From SABR member Graham Womack at High Heat Stats on April 19, 2012:
I’ve been a member of the Society for American Baseball Research for about two years now, a baseball blogger for about three, and among the many things I’ve learned, certain topics raise the ire of fellow baseball researchers. Jack Morris’s Hall of Fame candidacy. Over-reliance on traditional counting stats like wins or batting average. Runs batted in.
I don’t know when the first attacks began on the RBI, a counting stat that dates to the late 19th century, though I get where some of the criticisms come from. It’s easier to drive in runs on teams that score a lot of them in good offensive eras.
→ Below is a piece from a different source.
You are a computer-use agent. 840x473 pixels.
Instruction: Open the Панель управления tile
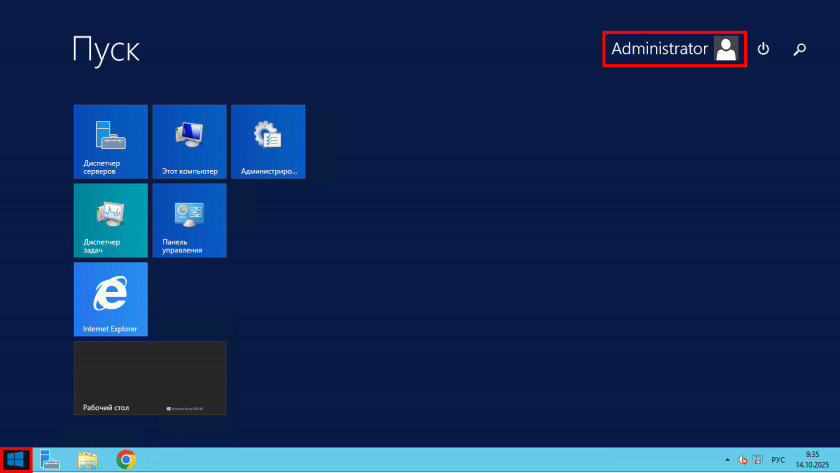pos(189,220)
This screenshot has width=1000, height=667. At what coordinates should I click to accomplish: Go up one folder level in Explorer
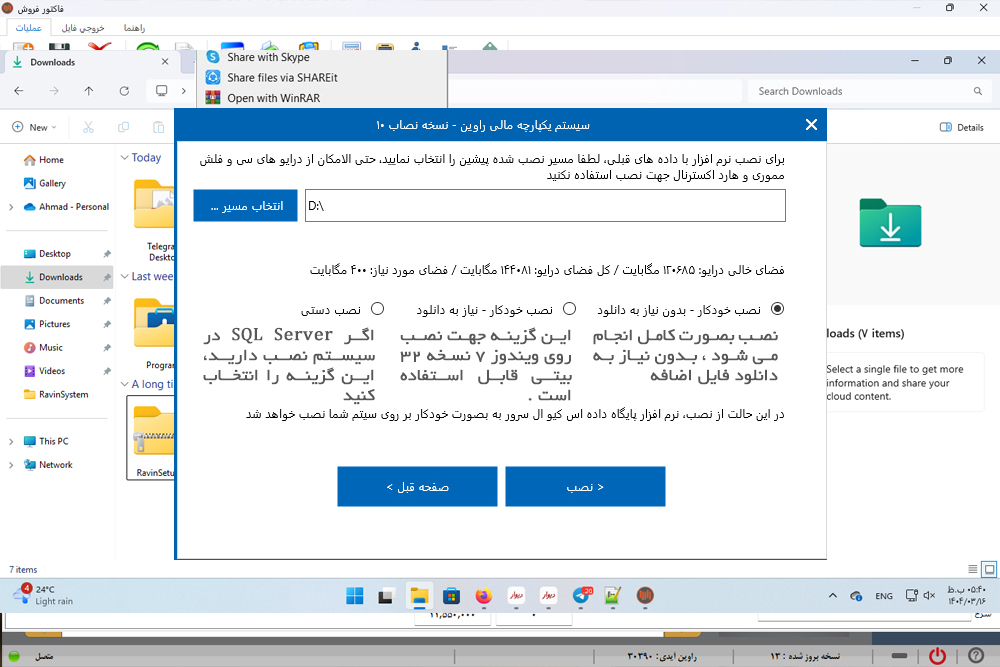tap(89, 91)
It’s one reason Hank Aaron had 86 RBIs and a 153 OPS+ on the 1968 Braves while Dante Bichette had 133 RBIs and a 102 OPS+ on the 1999 Rockies. By no advanced measure did Bichette have the superior season, he just was in the right place at the right time. The stat converter on Baseball-Reference.com suggests that if Aaron had played on the ’99 Rockies, he’d have had 43 home runs, 157 RBIs, and a .370 batting average.
But, as it is with Morris or sub-replacement level WAR players who manage to hit .320 (George Sisler in 1929 and Bob Dillinger in 1949, by the way), I think some of the criticisms with RBIs are unfounded. It may not be as important a stat as its proponents suggest, but it’s also not altogether meaningless or a complete fluke to drive in a run.